[Pixel coordinate grounding data]
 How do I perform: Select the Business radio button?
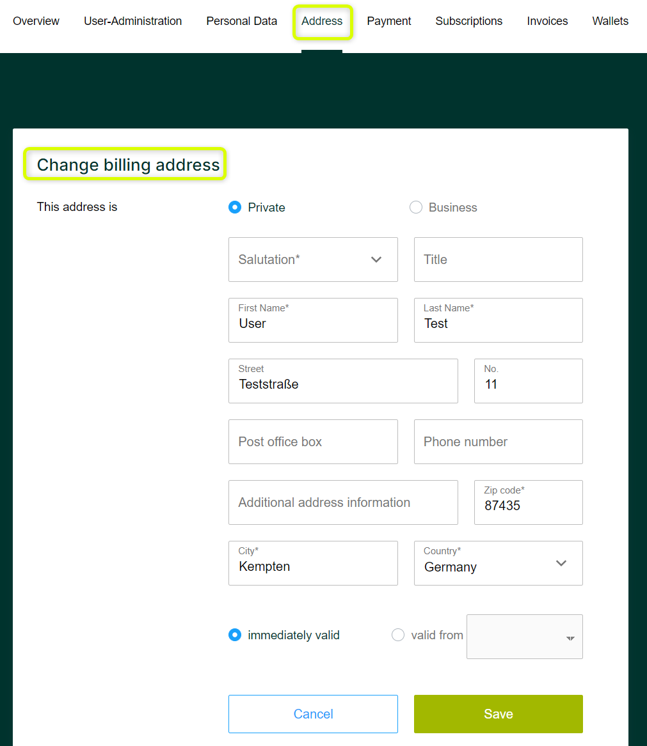point(416,207)

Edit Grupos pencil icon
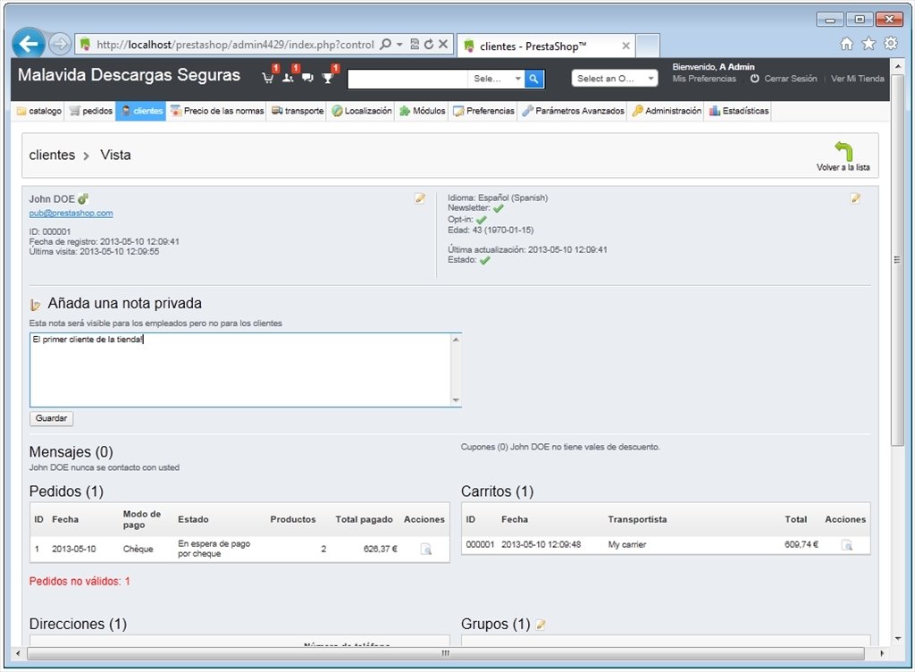pos(541,624)
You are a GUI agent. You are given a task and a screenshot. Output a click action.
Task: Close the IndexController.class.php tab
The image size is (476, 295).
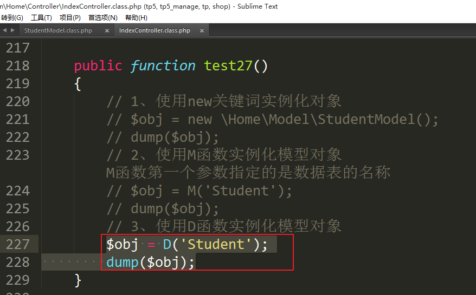(x=202, y=31)
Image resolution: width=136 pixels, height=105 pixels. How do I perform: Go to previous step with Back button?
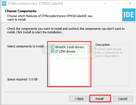[x=79, y=99]
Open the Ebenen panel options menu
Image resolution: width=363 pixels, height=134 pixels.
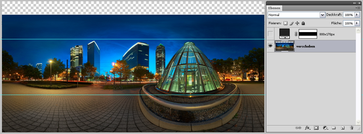pos(357,8)
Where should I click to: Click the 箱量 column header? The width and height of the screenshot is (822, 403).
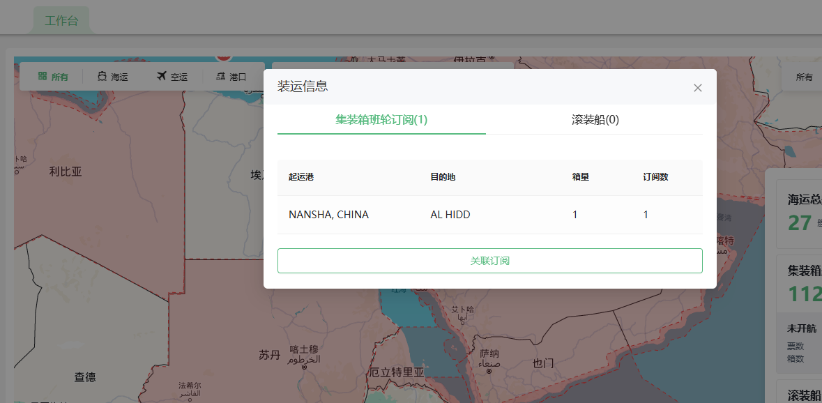coord(581,177)
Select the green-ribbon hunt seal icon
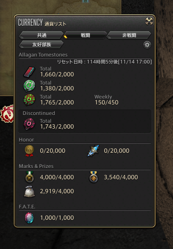The width and height of the screenshot is (173, 249). (29, 177)
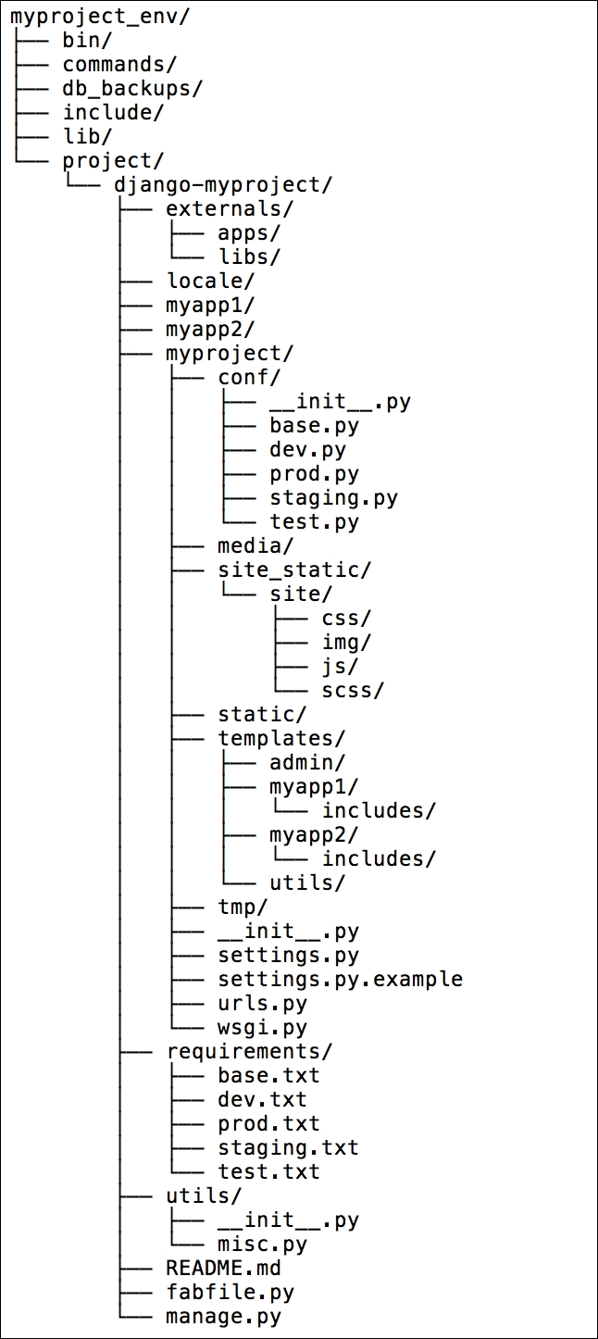Open settings.py.example file

click(x=340, y=979)
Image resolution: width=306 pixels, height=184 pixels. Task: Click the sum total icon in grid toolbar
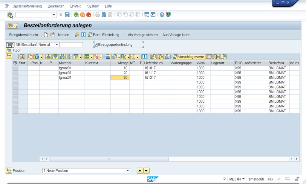[x=87, y=57]
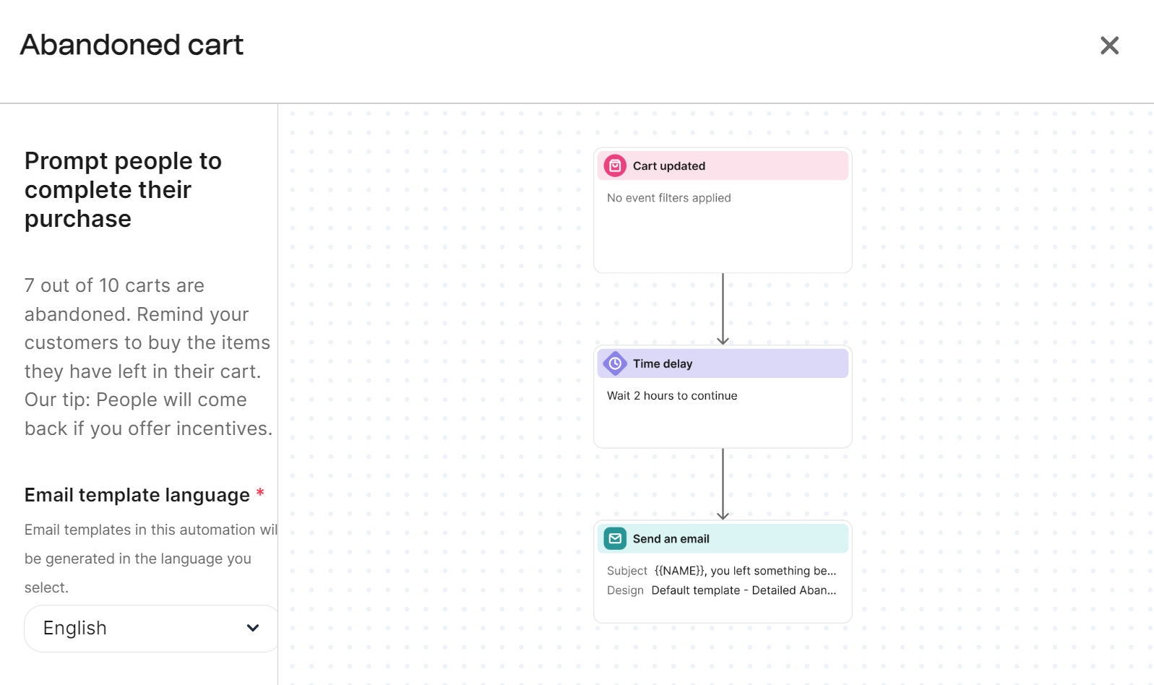Open the Cart updated trigger node
Image resolution: width=1154 pixels, height=685 pixels.
click(723, 210)
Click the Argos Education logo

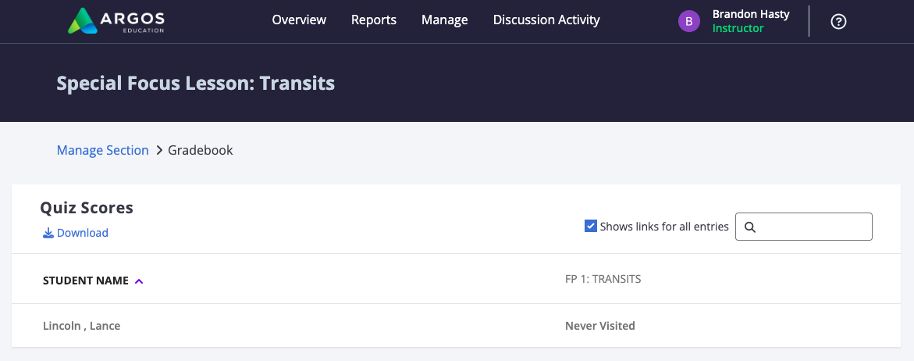pos(116,21)
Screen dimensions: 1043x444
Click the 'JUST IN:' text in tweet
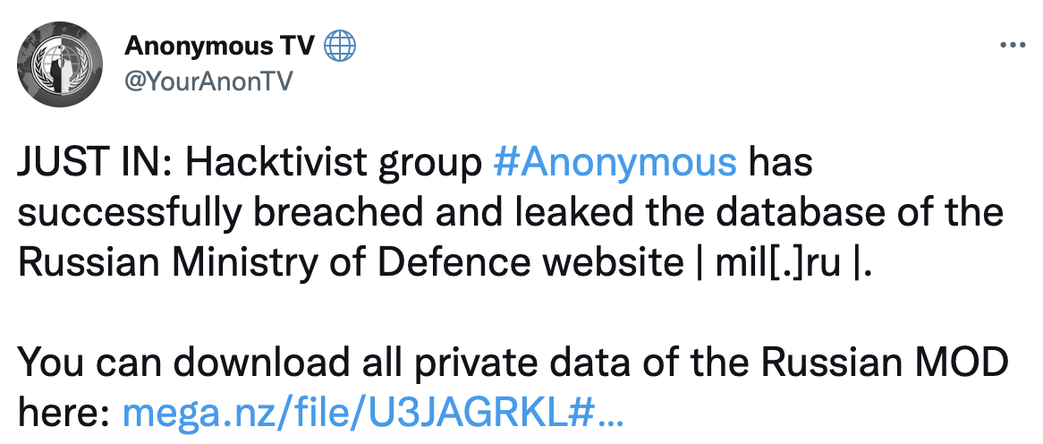tap(97, 162)
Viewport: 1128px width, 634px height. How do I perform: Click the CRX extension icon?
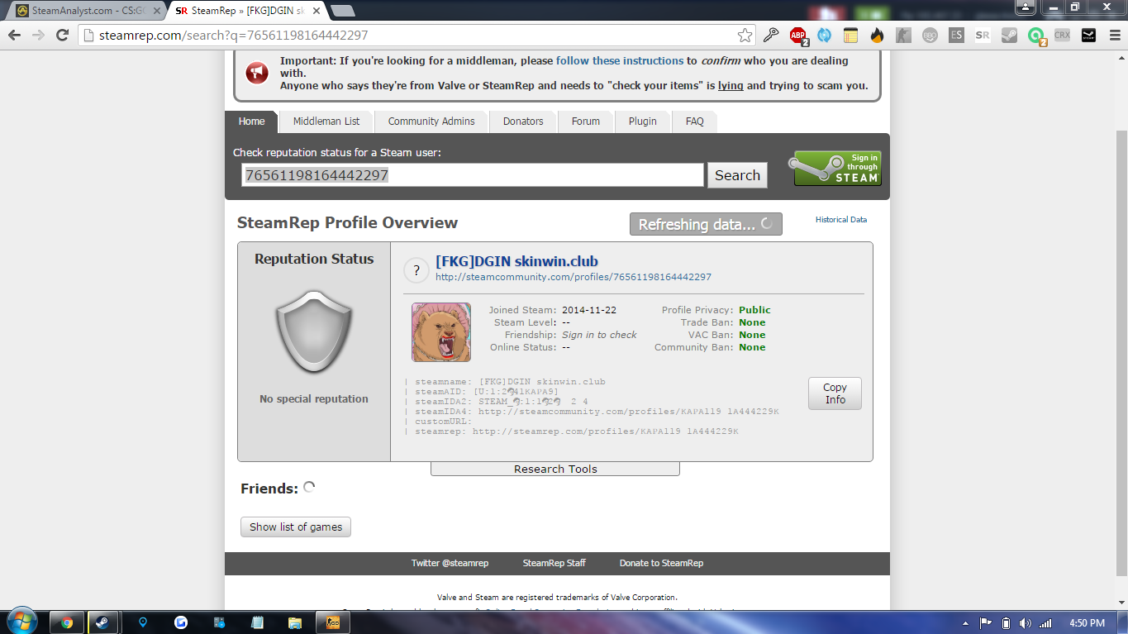pos(1063,36)
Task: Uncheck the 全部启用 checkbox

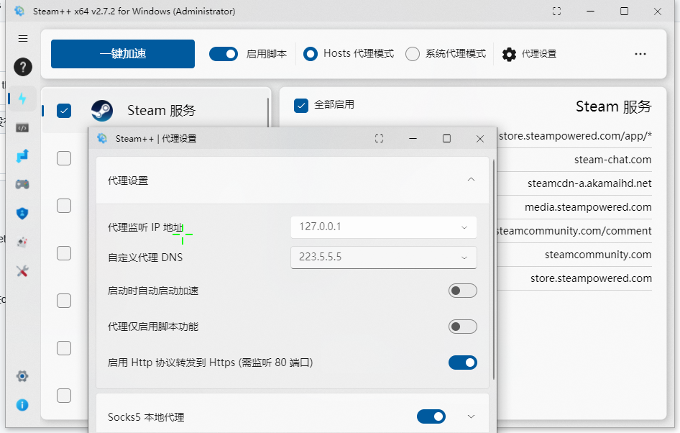Action: [x=301, y=105]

- YOUR TASK
After removing each picture, print the entries above exactly as they were.

- EXERCISE SOLUTION
 How do I perform: Select the Business radio button?
point(416,207)

Edit Grupos pencil icon
pos(541,624)
You are a GUI agent. You are given a task and a screenshot. Output a click action.
Task: Close the IndexController.class.php tab
The image size is (476, 295).
(x=202, y=31)
Image resolution: width=136 pixels, height=105 pixels. How do I perform: Go to previous step with Back button?
[x=79, y=99]
Open the Ebenen panel options menu
Image resolution: width=363 pixels, height=134 pixels.
pos(357,8)
Where should I click to: Click the 箱量 column header? The width and height of the screenshot is (822, 403).
coord(581,177)
Select the green-ribbon hunt seal icon
The width and height of the screenshot is (173, 249). (29, 177)
Open settings.py.example file

click(x=340, y=979)
Image resolution: width=306 pixels, height=184 pixels. Task: Click the sum total icon in grid toolbar
[x=87, y=57]
Open the Cart updated trigger node
Image resolution: width=1154 pixels, height=685 pixels.
click(723, 210)
Click the Argos Education logo

pos(116,21)
Screen dimensions: 1043x444
Click the 'JUST IN:' text in tweet
tap(97, 162)
Viewport: 1128px width, 634px height. How do I perform: Click the CRX extension icon?
pos(1063,36)
Task: Uncheck the 全部启用 checkbox

Action: [x=301, y=105]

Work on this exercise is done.